Are the benchmarks supported by LAMM and ChEF different by design? @shepnerd @orashi @double125 @yinzhenfei

Coach257 commented 6 months ago

Sorry for the late response. ChEF did not design any evaluation pipeline for 3D benchmark. Please refer to LAMM paper for 3D leaderboard. We will update the 3D leaderboard on the website sooner. Thanks for your feedback.

zhimin-z commented 6 months ago

Sorry for the late response. ChEF did not design any evaluation pipeline for 3D benchmark. Please refer to LAMM paper for 3D leaderboard. We will update the 3D leaderboard on the website sooner. Thanks for your feedback.

Thanks, what datasets are supported in CheF, only those appearing in the official leaderboards?

Coach257 commented 6 months ago

Yes, and you can also add other datasets for evaluation in the dataset class.

zhimin-z commented 6 months ago

Yes, and you can also add other datasets for evaluation in the dataset class.

Is there a comprehensive list of the supported benchmarks in CHeF?

Coach257 commented 6 months ago

As should in the leaderboard, the supported benchmarks are MME, SeedBench and MMBench. The supported datasets are CIFAR, Flickr, VOC, Omnibenchmark , FSC147 and ScienceQA.
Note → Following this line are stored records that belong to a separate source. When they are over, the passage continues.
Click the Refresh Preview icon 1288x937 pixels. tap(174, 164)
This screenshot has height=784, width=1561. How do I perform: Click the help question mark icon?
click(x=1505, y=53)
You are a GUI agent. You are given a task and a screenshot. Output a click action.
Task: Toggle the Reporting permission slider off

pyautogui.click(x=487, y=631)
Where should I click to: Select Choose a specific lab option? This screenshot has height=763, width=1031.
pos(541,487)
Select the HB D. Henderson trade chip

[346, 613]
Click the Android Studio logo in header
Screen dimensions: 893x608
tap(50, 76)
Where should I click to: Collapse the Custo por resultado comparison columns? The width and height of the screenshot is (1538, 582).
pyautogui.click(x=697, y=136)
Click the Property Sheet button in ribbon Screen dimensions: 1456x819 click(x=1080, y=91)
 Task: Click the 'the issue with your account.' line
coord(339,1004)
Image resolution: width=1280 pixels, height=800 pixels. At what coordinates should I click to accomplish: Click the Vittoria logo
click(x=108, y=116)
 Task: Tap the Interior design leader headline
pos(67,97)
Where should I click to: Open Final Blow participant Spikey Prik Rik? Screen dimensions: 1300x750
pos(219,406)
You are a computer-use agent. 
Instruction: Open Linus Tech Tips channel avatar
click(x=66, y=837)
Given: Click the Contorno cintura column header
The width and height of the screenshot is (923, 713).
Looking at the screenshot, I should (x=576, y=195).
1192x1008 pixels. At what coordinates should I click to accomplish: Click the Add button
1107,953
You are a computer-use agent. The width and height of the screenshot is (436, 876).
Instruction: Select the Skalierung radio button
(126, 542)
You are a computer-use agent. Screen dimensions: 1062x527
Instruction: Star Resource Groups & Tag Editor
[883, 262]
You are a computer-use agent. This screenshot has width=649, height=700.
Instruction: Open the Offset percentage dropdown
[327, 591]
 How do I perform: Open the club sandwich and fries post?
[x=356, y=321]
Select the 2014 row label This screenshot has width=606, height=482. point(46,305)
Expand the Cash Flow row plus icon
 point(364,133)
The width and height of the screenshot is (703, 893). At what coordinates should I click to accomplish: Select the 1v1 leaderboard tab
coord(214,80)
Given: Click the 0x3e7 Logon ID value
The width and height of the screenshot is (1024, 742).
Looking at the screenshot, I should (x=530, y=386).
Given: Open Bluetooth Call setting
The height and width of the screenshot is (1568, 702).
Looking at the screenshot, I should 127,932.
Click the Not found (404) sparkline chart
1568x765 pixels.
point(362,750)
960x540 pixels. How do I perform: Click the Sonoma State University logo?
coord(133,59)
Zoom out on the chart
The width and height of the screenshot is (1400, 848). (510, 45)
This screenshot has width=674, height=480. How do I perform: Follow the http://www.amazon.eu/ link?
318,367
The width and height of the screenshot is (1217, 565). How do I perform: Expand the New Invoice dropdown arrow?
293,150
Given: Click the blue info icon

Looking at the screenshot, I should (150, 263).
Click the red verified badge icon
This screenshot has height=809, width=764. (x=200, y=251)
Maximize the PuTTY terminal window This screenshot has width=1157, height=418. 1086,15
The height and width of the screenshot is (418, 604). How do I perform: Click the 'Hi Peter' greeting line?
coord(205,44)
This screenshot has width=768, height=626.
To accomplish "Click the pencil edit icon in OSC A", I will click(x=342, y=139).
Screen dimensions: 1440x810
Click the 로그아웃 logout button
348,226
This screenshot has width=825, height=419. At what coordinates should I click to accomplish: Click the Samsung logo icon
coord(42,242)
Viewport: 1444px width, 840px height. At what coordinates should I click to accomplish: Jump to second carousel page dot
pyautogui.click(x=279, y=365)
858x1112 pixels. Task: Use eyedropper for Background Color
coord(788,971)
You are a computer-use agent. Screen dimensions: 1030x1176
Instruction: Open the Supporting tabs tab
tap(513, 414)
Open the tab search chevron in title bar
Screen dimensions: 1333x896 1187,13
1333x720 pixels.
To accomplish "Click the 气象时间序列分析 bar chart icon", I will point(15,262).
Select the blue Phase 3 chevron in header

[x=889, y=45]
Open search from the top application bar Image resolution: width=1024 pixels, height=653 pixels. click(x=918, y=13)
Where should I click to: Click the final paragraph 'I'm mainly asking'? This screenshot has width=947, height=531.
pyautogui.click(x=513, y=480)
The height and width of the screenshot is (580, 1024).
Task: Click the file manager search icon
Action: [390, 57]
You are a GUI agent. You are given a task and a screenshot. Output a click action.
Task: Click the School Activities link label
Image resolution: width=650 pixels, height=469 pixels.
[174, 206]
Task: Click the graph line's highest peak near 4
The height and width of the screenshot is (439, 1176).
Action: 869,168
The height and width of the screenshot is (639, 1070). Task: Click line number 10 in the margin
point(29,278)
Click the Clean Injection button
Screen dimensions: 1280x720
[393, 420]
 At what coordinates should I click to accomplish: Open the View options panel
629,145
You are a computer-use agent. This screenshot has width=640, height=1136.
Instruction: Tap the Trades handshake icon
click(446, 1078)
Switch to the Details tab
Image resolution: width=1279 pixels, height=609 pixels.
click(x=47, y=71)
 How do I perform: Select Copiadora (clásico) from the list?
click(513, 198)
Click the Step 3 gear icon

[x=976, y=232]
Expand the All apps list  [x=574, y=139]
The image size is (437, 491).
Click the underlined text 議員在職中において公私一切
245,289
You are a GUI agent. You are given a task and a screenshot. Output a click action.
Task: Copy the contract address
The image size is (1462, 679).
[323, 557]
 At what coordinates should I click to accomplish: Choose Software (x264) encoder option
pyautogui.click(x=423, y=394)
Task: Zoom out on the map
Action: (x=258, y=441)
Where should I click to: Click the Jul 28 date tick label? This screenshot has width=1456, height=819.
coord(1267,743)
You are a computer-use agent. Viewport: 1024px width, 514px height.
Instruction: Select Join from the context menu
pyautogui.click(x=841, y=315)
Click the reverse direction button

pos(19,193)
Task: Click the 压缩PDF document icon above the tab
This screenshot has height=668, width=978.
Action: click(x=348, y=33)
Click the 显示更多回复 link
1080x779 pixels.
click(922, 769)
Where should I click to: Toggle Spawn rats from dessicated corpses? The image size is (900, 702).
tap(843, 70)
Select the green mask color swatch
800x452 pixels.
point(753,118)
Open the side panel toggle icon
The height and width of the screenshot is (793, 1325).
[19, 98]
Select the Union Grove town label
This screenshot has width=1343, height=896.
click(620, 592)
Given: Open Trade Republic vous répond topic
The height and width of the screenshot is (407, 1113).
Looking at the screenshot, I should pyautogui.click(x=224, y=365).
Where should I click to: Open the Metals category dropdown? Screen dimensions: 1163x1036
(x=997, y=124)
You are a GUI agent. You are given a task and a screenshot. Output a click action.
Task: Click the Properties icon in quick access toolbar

zhimin-z commented 6 months ago

As should in the leaderboard, the supported benchmarks are MME, SeedBench and MMBench. The supported datasets are CIFAR, Flickr, VOC, Omnibenchmark , FSC147 and ScienceQA.

Thanks for your reply, does ChEF benchmark support MSCOCO as well? @Coach257 image

Coach257 commented 6 months ago

ChEF supports the POPE benchmark, which is built on MSCOCO dataset. You can refer to Evaluating Object Hallucination in Large Vision-Language Models for more details.